1. Home
  2. »
  3. Creativity
  4. »
  5. Creativity researchers
  6. »
  7. Ellis Paul Torrance

Ellis Paul Torrance

Ellis Paul Torrance

Ellis Paul Torrance (October 8, 1915 [1] – July 12, 2003) was an American psychologist from Milledgeville, Georgia .

After completing his undergraduate degree at Mercer University , he obtained a Master’s degree at the University of Minnesota and a PhD from the University of Michigan . His teaching career spanned from 1957 to 1984. First, he was educated at the University of Minnesota and later at the University of Georgia , where he became professor of Educational Psychology in 1966.

Torrance is best known for his research in creativity . His major accomplishments include 1,871 publications: 88 books; 256 shares of books or cooperative volumes; 408 newspaper articles; 538 reports, manuals, tests, etc .; 162 articles in popular journals or magazines; 355 conference papers; and 64 forewords or prefaces. [2] He also created the International Problem Solving Program , the Incubation Curriculum Model, and the Torrance Tests of Creative Thinking.

Torrance Tests of Creative Thinking (TTCT)

Main article: Torrance Tests of Creative Thinking

Threshold Hypothesis

There are two distinct processes in the psychological process (or the joint hypothesis) or represent distinct mental processes (the disjoint hypothesis).
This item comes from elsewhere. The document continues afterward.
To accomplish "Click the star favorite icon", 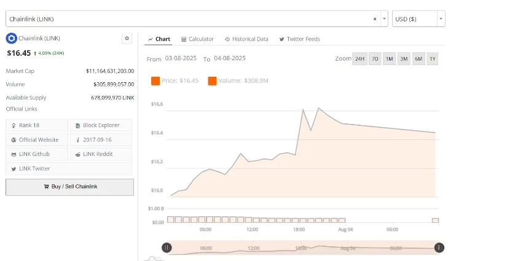I will [x=127, y=39].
Evidence attempts to look at correlations between intelligence and creativity from the 1950s onwards, by authors such as Barron, Guilford or Wallach and Kogan, consistently suggested that these two concepts were relatively small. Some researchers believe that creativity is the outcome of the same cognitive processes as intelligence, and that it is only judged by its consequences, ie: when the outcome of cognitive processes happens to produce something novel, a view which Perkins has termed the “nothing special” hypothesis.
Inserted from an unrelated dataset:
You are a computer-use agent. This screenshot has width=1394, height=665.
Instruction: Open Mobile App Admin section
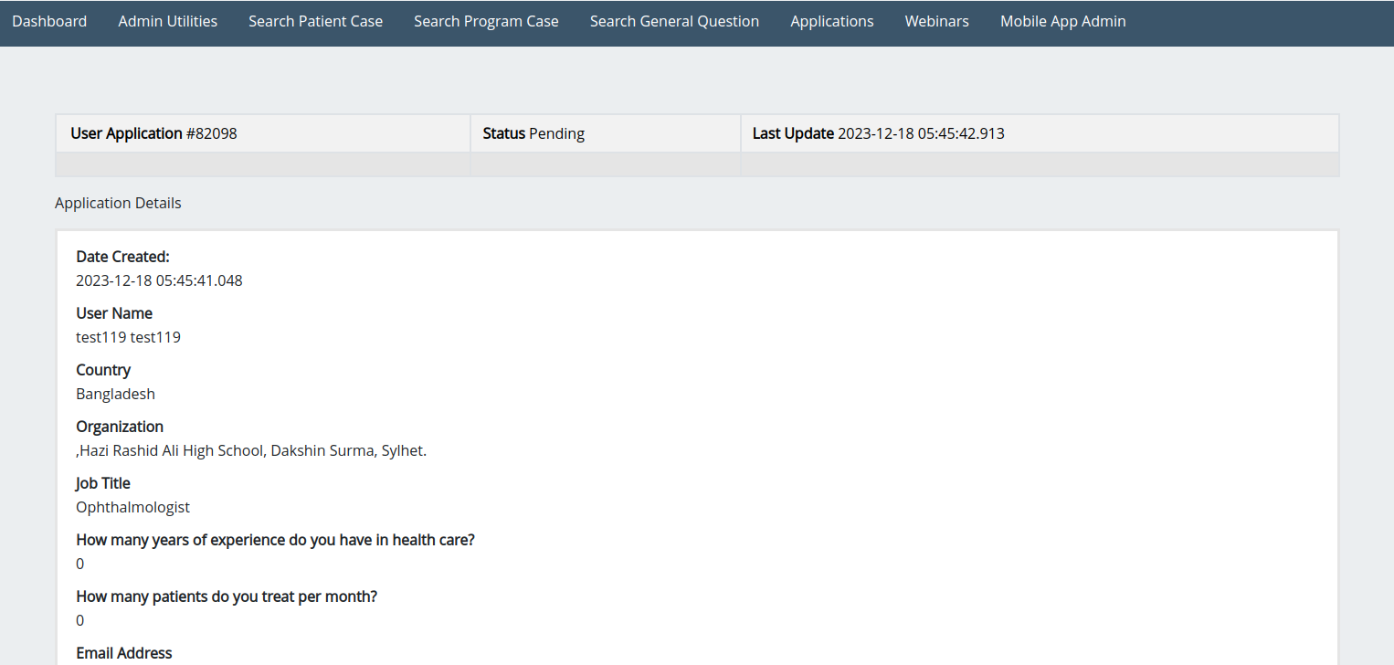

A very popular model is expected to be “the threshold hypothesis”, proposed by Torrance, which holds that, in a general sample, there will be a positive correlation between low creativity and intelligence scores, a correlation will not be found with higher scores. Research into the threshold hypothesis, however, has produced mixed results ranging from enthusiastic support to refutation and rejection.

Legacy

In 1984, the University of Georgia established the Torrance Center for Creativity and Talent Development.

A special issue which? ] of Creativity Research Journal (guest edited by James C. Kaufman and John Baer) was dedicated to his honor and memory. The National Association for Gifted Children has written a special book dedicated to Torrance in one of its focus interest groups.

See also

  • Creative Education Foundation
  • John Curtis Gowan

Biography

  • Torrance, EP (1974). Torrance Tests of Creative Thinking . Scholastic Testing Service, Inc.
  • Millar, GW (2007). E. Paul Torrance, “The Creativity Man”: an Authorized Biography . ISBN  1-56750-165-6 .

References

  1. Jump up^ “E. Paul Torrance Collection at Georgia College” . Archived from the original on 2014-01-03.
  2. Jump up^ Spilman, Karen (2002). E. Paul Torrance Papers, 1957-1967 . The University of MinnesotaArchives.